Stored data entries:

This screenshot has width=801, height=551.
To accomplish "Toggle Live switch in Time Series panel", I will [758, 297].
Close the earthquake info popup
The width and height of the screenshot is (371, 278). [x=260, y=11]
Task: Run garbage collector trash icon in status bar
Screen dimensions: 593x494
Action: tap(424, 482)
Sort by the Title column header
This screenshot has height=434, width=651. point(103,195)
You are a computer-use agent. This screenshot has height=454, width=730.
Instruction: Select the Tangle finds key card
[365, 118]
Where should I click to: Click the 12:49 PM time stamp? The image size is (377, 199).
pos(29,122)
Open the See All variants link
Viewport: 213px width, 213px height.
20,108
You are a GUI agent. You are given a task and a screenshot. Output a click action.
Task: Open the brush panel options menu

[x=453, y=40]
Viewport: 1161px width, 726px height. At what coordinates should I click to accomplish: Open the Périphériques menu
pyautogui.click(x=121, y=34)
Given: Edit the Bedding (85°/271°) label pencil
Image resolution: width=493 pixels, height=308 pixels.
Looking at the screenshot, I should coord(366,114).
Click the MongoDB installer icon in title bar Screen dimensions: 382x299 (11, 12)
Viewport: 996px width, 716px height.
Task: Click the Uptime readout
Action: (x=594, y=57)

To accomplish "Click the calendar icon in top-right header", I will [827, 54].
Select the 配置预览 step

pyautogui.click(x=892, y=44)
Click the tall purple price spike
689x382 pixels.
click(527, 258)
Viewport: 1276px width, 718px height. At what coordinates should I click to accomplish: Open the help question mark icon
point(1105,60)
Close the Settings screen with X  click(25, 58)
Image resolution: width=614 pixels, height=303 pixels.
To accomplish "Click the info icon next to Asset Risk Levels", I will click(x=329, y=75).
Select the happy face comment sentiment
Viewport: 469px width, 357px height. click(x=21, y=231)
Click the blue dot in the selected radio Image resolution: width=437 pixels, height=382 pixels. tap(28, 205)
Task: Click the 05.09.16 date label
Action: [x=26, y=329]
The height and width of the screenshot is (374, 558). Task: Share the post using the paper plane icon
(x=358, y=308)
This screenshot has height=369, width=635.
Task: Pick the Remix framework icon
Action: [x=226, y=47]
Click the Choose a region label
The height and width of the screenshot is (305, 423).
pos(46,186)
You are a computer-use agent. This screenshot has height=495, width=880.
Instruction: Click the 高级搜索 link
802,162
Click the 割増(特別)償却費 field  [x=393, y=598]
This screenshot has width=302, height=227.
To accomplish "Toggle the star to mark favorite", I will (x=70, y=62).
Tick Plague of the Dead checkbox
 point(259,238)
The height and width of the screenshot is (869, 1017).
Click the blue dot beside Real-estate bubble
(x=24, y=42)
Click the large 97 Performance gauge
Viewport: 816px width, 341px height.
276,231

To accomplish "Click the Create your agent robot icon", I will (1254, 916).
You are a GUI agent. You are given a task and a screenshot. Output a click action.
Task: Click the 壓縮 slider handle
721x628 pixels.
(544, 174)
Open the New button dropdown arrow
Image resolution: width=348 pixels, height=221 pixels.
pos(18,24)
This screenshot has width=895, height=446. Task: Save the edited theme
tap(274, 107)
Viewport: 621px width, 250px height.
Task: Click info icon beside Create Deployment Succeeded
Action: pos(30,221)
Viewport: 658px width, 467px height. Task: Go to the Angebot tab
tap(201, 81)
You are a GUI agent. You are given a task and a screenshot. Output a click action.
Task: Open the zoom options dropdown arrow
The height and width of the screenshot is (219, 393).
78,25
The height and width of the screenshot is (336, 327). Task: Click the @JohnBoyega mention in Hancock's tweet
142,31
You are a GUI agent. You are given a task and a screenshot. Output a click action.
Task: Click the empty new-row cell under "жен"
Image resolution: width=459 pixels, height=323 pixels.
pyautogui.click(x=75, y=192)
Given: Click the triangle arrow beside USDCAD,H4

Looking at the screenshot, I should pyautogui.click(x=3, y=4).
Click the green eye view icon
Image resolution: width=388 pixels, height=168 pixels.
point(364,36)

EXERCISE
Restate word for word each line of the data from the one with "Image resolution: width=388" to the last, keeping both ends.

YOUR RESPONSE
Image resolution: width=388 pixels, height=168 pixels.
point(364,36)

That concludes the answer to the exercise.